Definition: A recession is defined as a substantial downturn in economic activity that lasts for six months or longer. This is typically measured by a decrease in real gross domestic product and real income or employment.
What Does Recession Mean?
What is the definition of recession? Economic activity is a country’s overall sales, GDP, employment, and other similar metrics. When these values experience a sharp decline in performance for a period longer than two quarters, the country is in recession. However, many economists do not adhere explicitly to this criterion and use other intangibles, such as negative outlook, as a requisite for determining if a given country is in a period of recession.

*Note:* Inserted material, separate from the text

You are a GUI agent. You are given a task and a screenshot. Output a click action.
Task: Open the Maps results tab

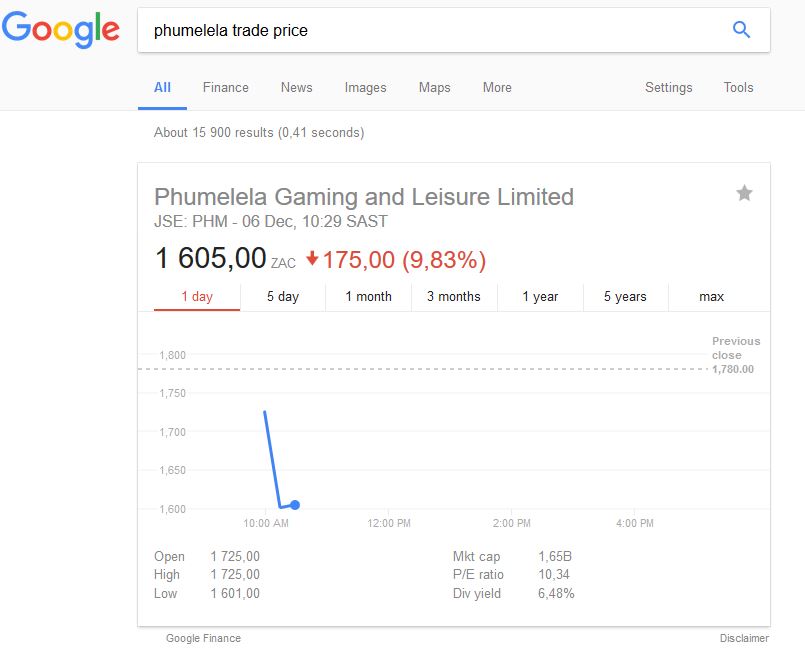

Often businesses defer to the opinion of economists when determining whether the country’s economy is declining. Ironically, businesses will often exacerbate the effects of a recession by preemptively laying off workers, halting hires, and decreasing spending to insulate themselves from the effects of the upcoming downturn in the economy. Similarly, consumers can exacerbate the effects by withdrawing their investments or refusing to make additional purchases and selling their assets in fear of the item’s pending depreciation.
Example
Country XYZ has sustained a period of economic growth from 2008-2015. In the first quarter of 2016, Country XYZ began to see a downward trend in economic activity. This trend began to accelerate rapidly, affecting many foreign markets as well. Country XYZ’s currency, GDP, and total growth were all in a state of decline as its unemployment began to soar.
This lasted over a period of several months. Economists that had been tracking the markets determined that the trend would continue for several more months even in the midst of corrective action. When measuring consumer and business attitudes towards the economy, economists discovered a high level of pessimism. Therefore, it was announced that Country XYZ was in a state of recession.
Summary Definition
Define Recession: Recession means a period of at least two quarters where real GDP or other economic factors decline significantly.